• [PROBLEM] What is needed is an exact copy of the entries below, with the pictures left out.

• [LISTED ENTRIES]
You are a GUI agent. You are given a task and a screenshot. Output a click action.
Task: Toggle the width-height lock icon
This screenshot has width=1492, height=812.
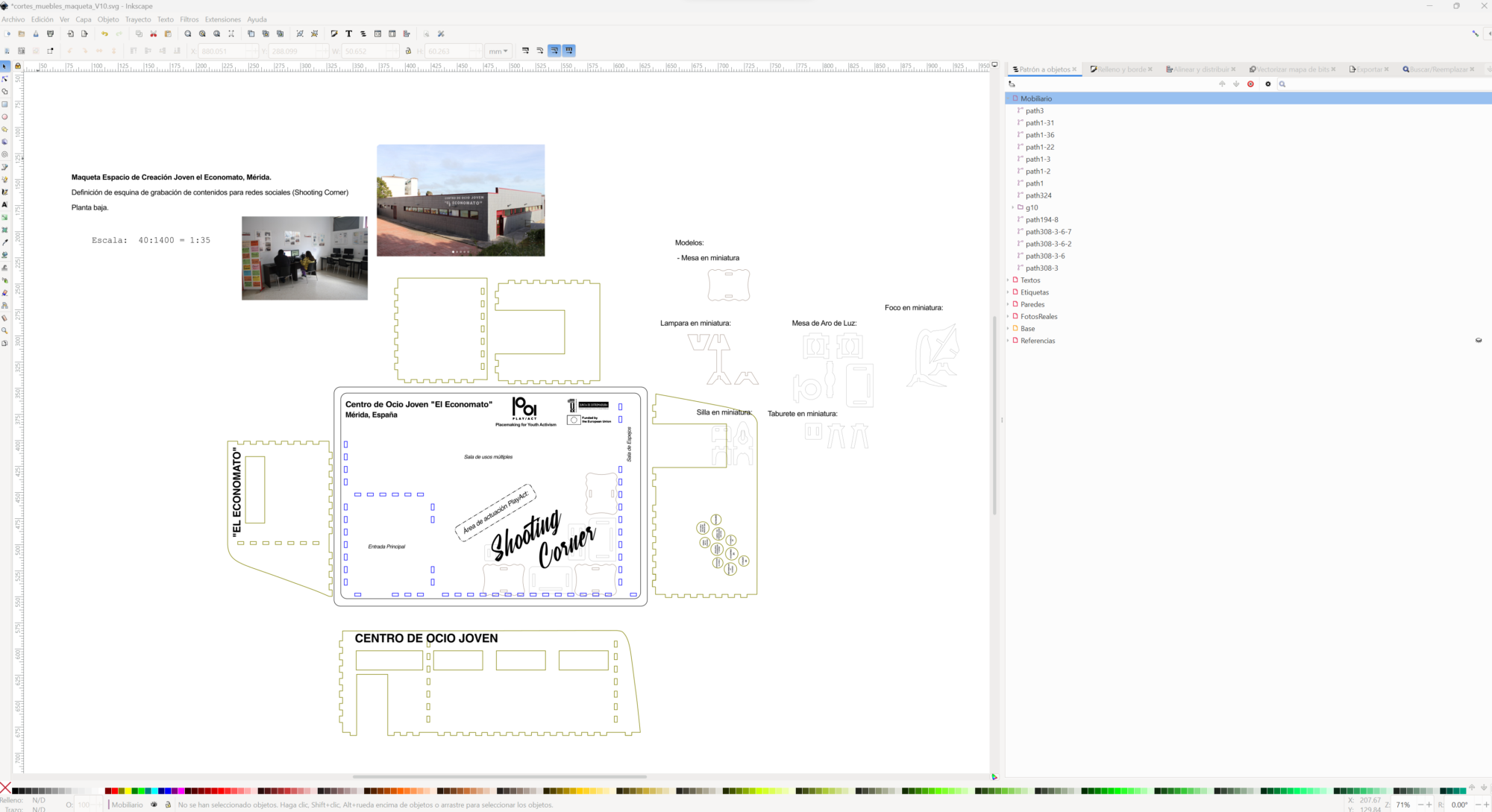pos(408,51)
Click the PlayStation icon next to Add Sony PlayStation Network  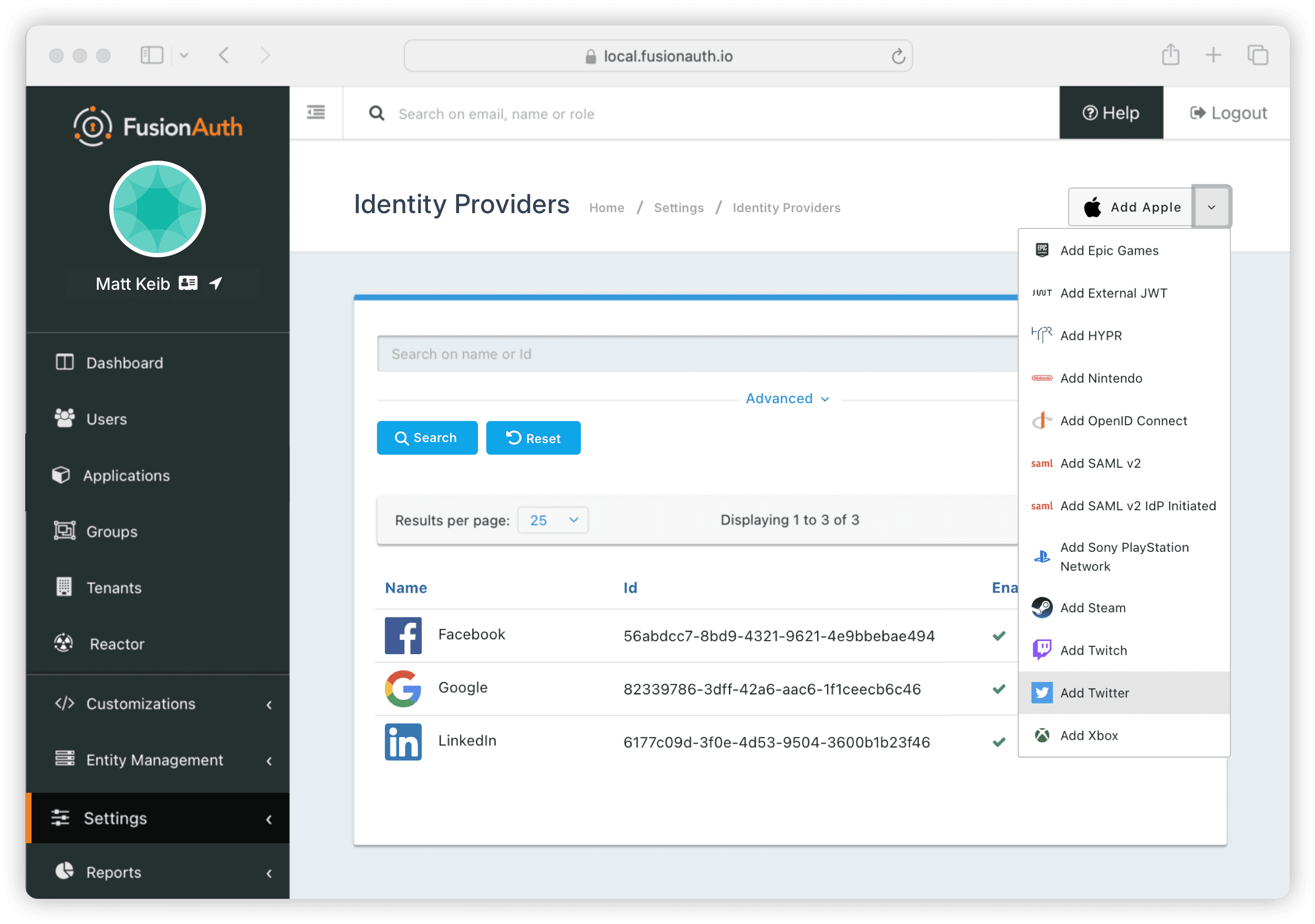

• [OUTPUT]
You are a GUI agent. You are given a task and a screenshot. Output a click action.
Task: Toggle the width-height lock icon
This screenshot has width=1492, height=812.
pos(408,51)
Click the PlayStation icon next to Add Sony PlayStation Network  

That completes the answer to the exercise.